N'esses raros momentos de nervosa agitação, uma hora de somno vale mais positivamente, muito mais, do que uma noite bem dormida.
Quando voltou a si era dia claro no horisonte. Abriu a janella, e tomado d'uma ancia incuravel, alongou os olhos pelas montanhas longinquas.
Similhante ao peregrino, que, com os olhos ávidos, mede a extensão do deserto, assim elle tambem mediu a extensão da sua dôr. Se era grande ou pequena, só o espirito ao certo lh'o poderia affirmar.
Entretanto a Viscondessa, nem sequer se lembrára mais do bilhete recebido no theatro. No dia seguinte, porém, seriam quatro horas da tarde, quando Virginia lhe annunciou a visita de um operario.
A Viscondessa, na sua proverbial delicadesa, mandou-o entrar para a sala.
Um minuto depois parava ao limiar da porta um sympathico rapaz de bigode preto, macillento e moreno. Trajava modestamente uma bluza azul e uma calça côr de cinza.
--Disseram-me que a senhora Viscondessa precisava de um creado--principiou o desconhecido.

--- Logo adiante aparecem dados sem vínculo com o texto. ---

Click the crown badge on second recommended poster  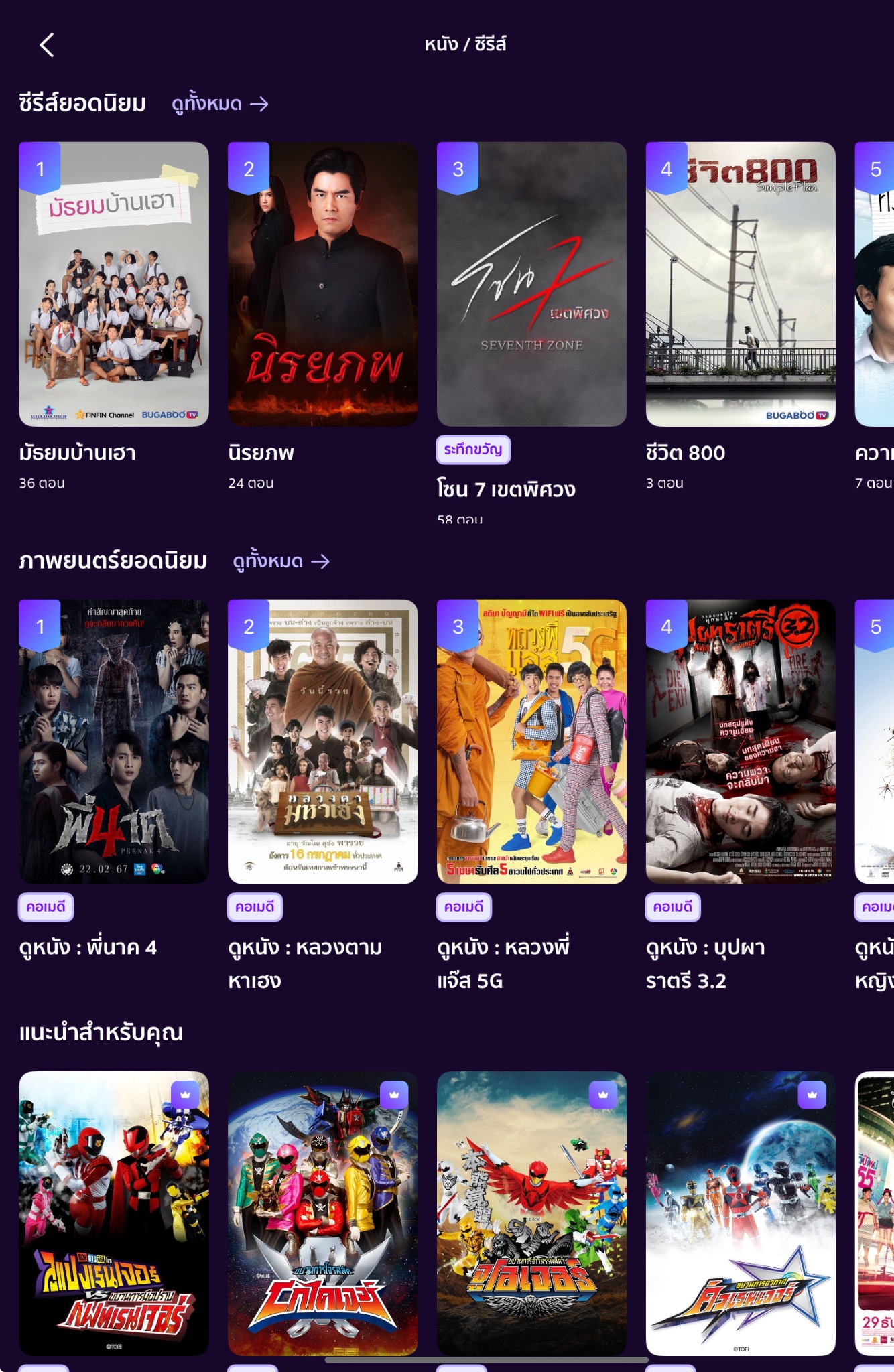[394, 1095]
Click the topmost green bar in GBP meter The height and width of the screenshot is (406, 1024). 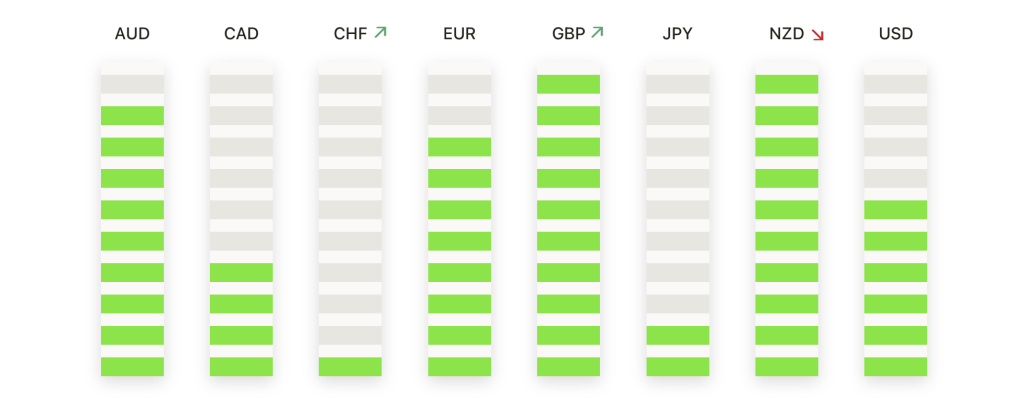pos(568,84)
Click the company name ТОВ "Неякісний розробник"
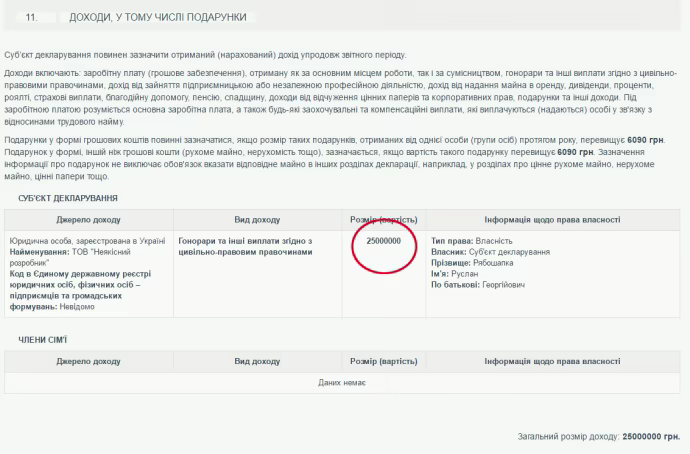The image size is (690, 454). pos(108,252)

--Como se chama?--interrompeu a senhora.
--José Xavier.
--José! pois bem: agrada-me o nome. Póde ficar. Virginia que lhe diga o que tem a fazer.
E, sem mais, virou-se a viscondessa para o outro lado, retomando a primitiva posição.

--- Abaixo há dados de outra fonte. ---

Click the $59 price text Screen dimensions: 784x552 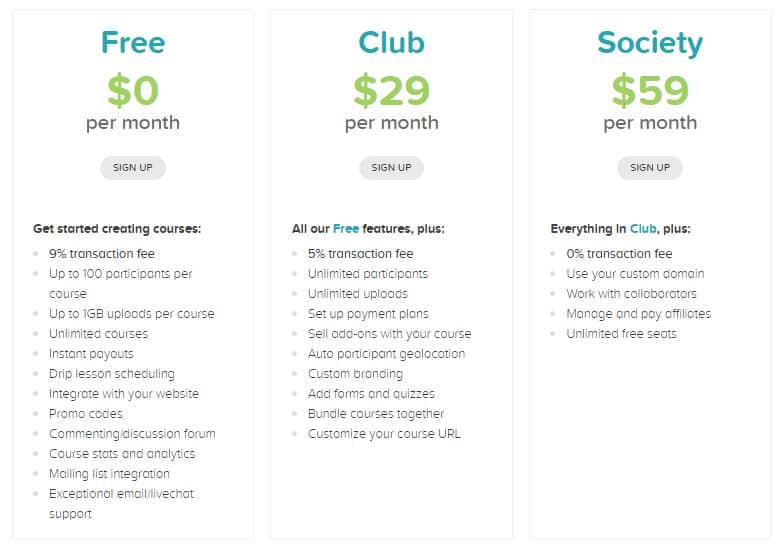pos(650,90)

Ao jantar alguns incidentes notaveis se deram. Julio servia á mesa. Com os olhos sempre fitos na Viscondessa mal pestanejava, o pobre do rapaz.
Por algumas vezes lhe cahiram os pratos da mão; por algumas vezes substituiu um prato lavado por um outro sujo; por algumas vezes se riu
Virginia a bom rir. Para tal, porém, nem sequer a ama reparou em meio das suas caprichosas divagações.
Os dias iam correndo em silencio. Julio, ardendo em amor, seguia, como um cão, os mais insignificantes passos da Viscondessa. Quando ella passava pelo corredor, occultava-se atraz das portas; se podia, beijava-lhe a fimbria do vestido; quando ella sahia, entrava-lhe no quarto de vestir e ali se ficava horas esquecidas n'uma d'estas allucinações que só conhecem os espiritos febris e nervosos. N'um momento de cegueira, roubara-lhe o, retracto do album; com elle adormecia todos os dias, e com elle tambem entrava no serviço da casa.
Entretanto o diabo arma-as, quando menos a gente as espera.
Julio penetrára no quarto de sua ama. Involuntariamente se demorou mais do que o costume. A Viscondessa entrou cêdo n'esse dia. O escudeiro mal tivera tempo de se esconder d'entro de um guarda-roupa.
Ia Virginia, segundo o seu habito, a abrir o armario; quando Julio, dando um pulo para fóra, deixou espavoridas ama e creada.
--Ai! credo! Jesus! gritou Virginia--Ladrões em casa; ladrões, minha senhora.
--Que é? que é?--exclamou a Viscondessa.
--Pois não viu? O tratante do José aqui fechado!
--O José--retorquiu a senhora!
--O José, sim, minha senhora, o José...
--É verdade, senhora Viscondessa; fui eu, fui eu que commetti este enorme attentado--obtemperou Julio, trémulo de colera e de raiva. E para prova, aqui me tem a seus pés, sollicitando-lhe perdão.
--Virginia, disse a Viscondessa, paga a este miseravel, o manda-o embora.
--Já, minha senhora.
--Bem me queria a mim parecer--murmurava a esperta da creada--que aqui andava sua cousa encoberta.